What is the magnitude of the initial acceleration of particle A?
What is the magnitude of the initial acceleration of particle A?

My solution so far
B_torque - A_torque
= mgb - mga
= mg(0.7)-mg(0.1)
=0.6mg

Torque = Iα
I = m(a^2 + b ^2)
Thats the only thing I can think off right now. Totally stuck have no idea what to do.
Wasn't in class when this lesson was given so i have no idea what i am doing.
 
Last edited:
My solution so far
B_torque - A_torque
= mgb - mga
= mg(0.7)-mg(0.1)
=0.6mg

Torque = Iα
I = m(r_a^2 + r_b^2)

0.6mg = m(r_a^2 + r_b^2) * α
α = 0.6g / (r_a^2 + r_b^2)

α = a * r
a = α/r

Acceleration of a = (0.6g / (r_a^2 + r_b^2) ) / 0.1
Acceleration of b = (0.6g / (r_a^2 + r_b^2)) / 0.7Thats the only thing I can think off right now. Totally stuck have no idea what to do.
Wasn't in class when this lesson was given so i have no idea what i am doing.
 
Last edited:
Hi DeviantSOP,

DeviantSOP said:
My solution so far
B_torque - A_torque
= mgb - mga
= mg(0.7)-mg(0.1)
=0.6mg

Torque = Iα
I = m(r_a^2 + r_b^2)

0.6mg = m(r_a^2 + r_b^2) * α
α = 0.6g / (r_a^2 + r_b^2)

α = a * r
a = α/r

I don't think these two equations are correct; for example, check the units on each side. Do you see what they need to be?
 
alphysicist said:
Hi DeviantSOP,



I don't think these two equations are correct; for example, check the units on each side. Do you see what they need to be?

Not really sure what's wrong with them. I used net torque = Iα and then I = mr^2 and also α = a * r .
As I said earlier, i have no idea what I am doing.
 
DeviantSOP said:
Not really sure what's wrong with them. I used net torque = Iα and then I = mr^2 and also α = a * r .
As I said earlier, i have no idea what I am doing.

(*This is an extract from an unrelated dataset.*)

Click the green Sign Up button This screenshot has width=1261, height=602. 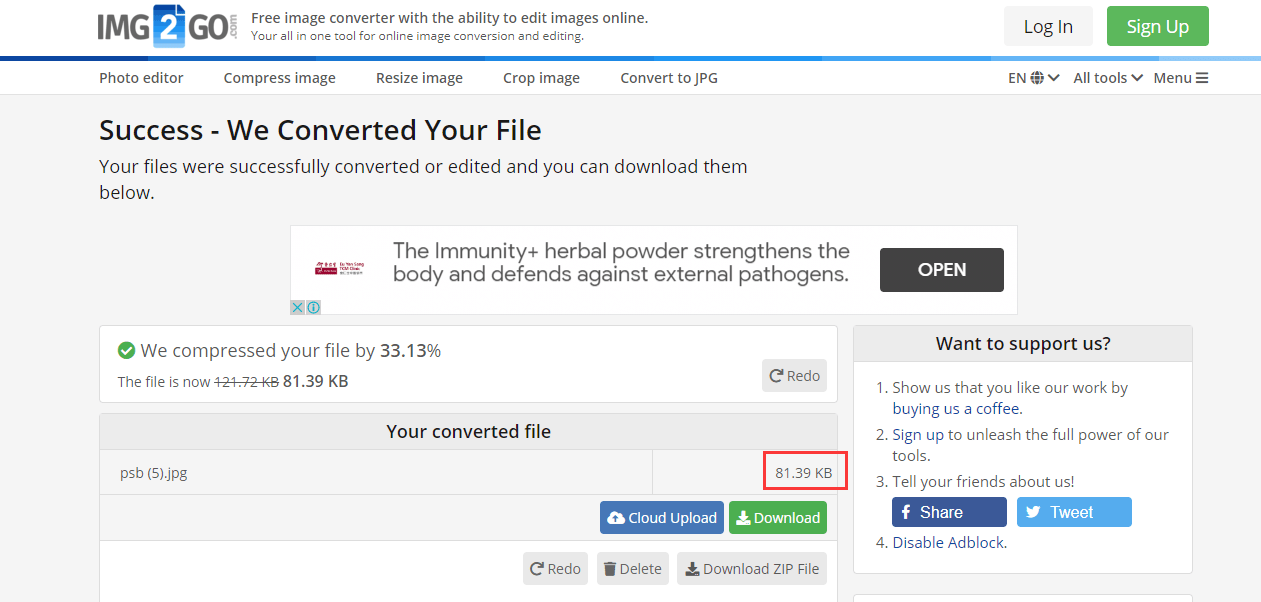tap(1158, 26)
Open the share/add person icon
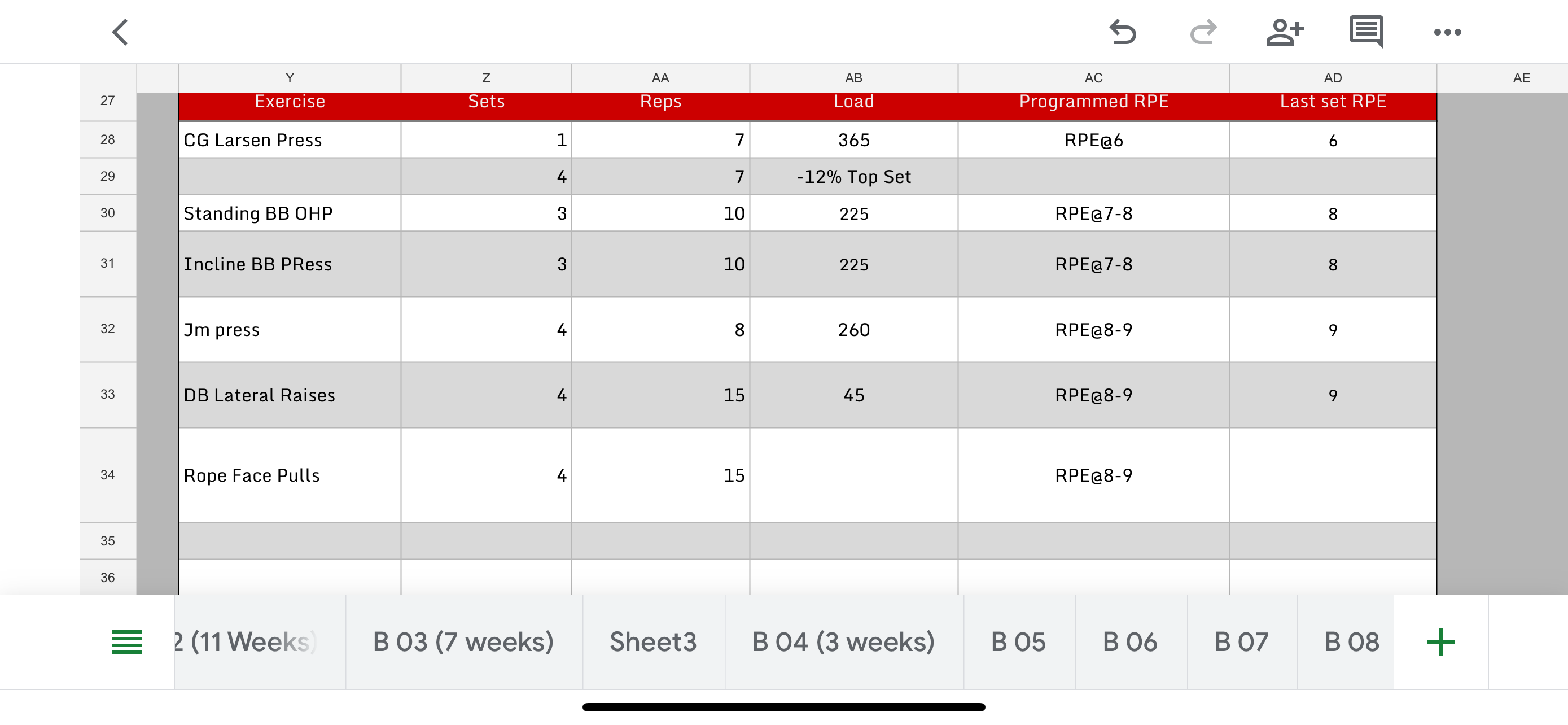Viewport: 1568px width, 725px height. pos(1284,32)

The relationship between linear (tangential) acceleration and angular acceleration is

[tex] a= r \alpha[/tex]

so I believe you had the r on the wrong side of the equation.
 
alphysicist said:
The relationship between linear (tangential) acceleration and angular acceleration is

[tex] a= r \alpha[/tex]

so I believe you had the r on the wrong side of the equation.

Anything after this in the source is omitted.